Ralph DiGia (December 13, 1914 – February 1, 2008) was a World War II conscientious objector, lifelong pacifist and social justice activist, and staffer for 52 years at the War Resisters League.
Born in the Bronx to a family of Italian immigrants (his father was an anarchist barber) in 1914, DiGia grew up on Manhattan's Upper West Side. A 1927 rally for Italian anarchists Nicola Sacco and Bartolomeo Vanzetti set him on the path he would follow for 80 years.
At the College of the City of New York, where he was studying bookkeeping, DiGia signed the “Oxford Pledge,” refusing to participate in the coming war. In 1942, when the Selective Service System ordered him to report for induction, he said he was a conscientious objector. But his objections to war were based on ethics, not religion, and the draft board had no category for secular COs. The U.S. Attorney's office referred him to pacifist lawyer Julian Cornell, at the War Resisters League; Cornell lost his case, and DiGia spent the next three years in federal prisons.
At Danbury Federal Correctional Institution in Connecticut, and later at Lewisburg Federal Penitentiary in Pennsylvania, he met other draft resisters, like Dave Dellinger, who some decades later would be a defendant in the Chicago Seven case, and Bill Sutherland, who would move to Africa after the war and eventually become a pan-Africanist advocate for nonviolence.
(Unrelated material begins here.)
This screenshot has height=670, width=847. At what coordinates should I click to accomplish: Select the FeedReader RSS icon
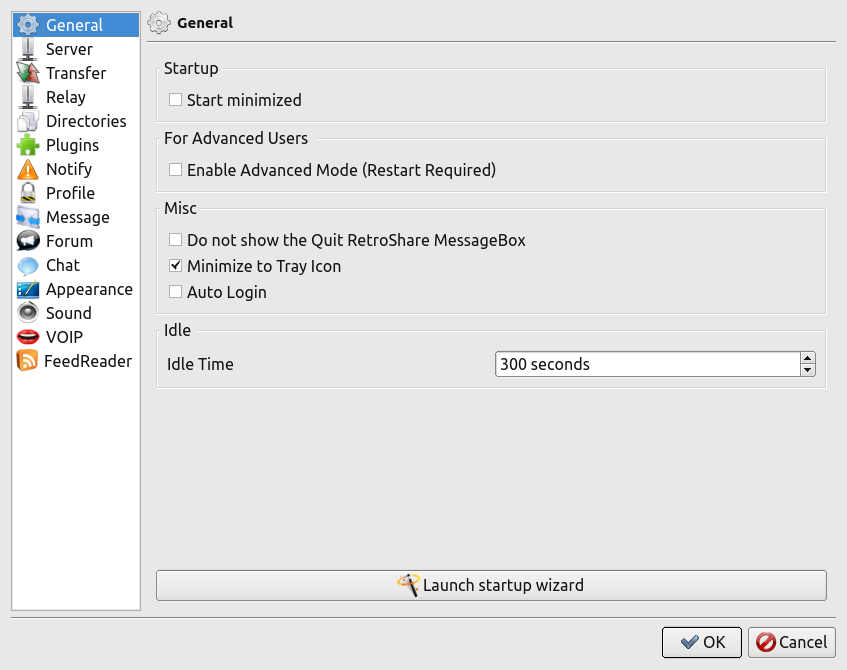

While in prison, DiGia and other COs conducted hunger strikes to compel the prison system to integrate its dining halls. They succeeded. In 1946, along with Dellinger, Igal Roodenko, and others, DeGia helped found the radical pacifist Committee for Nonviolent Revolution.
==Opposition to the Cold War==

After his release, he joined a New Jersey commune with Dellinger. In 1951, DiGia, Dellinger, Sutherland, and fellow CO Art Emery bicycled from Paris to Vienna, handing out antiwar leaflets as they went, urging Cold War soldiers everywhere to lay down their arms and refuse to fight. In the early 1950s, he left the commune and moved to the Manhattan area that would later be called Soho, where he lived for the rest of his life, and in 1955 he joined the War Resisters League staff as a bookkeeper. The following year he convinced the organization to help him to refuse his war taxes by not withholding federal taxes from his paycheck. In the early 1960s, he was arrested more than once for not taking shelter during the "civil defense" drills. In 1964 he served four weeks in jail in Albany, Georgia (with, among others, the late peace theorist Barbara Deming) in the Quebec-Washington-Guantánamo Peace Walk organized by the Committee for Non-Violent Action.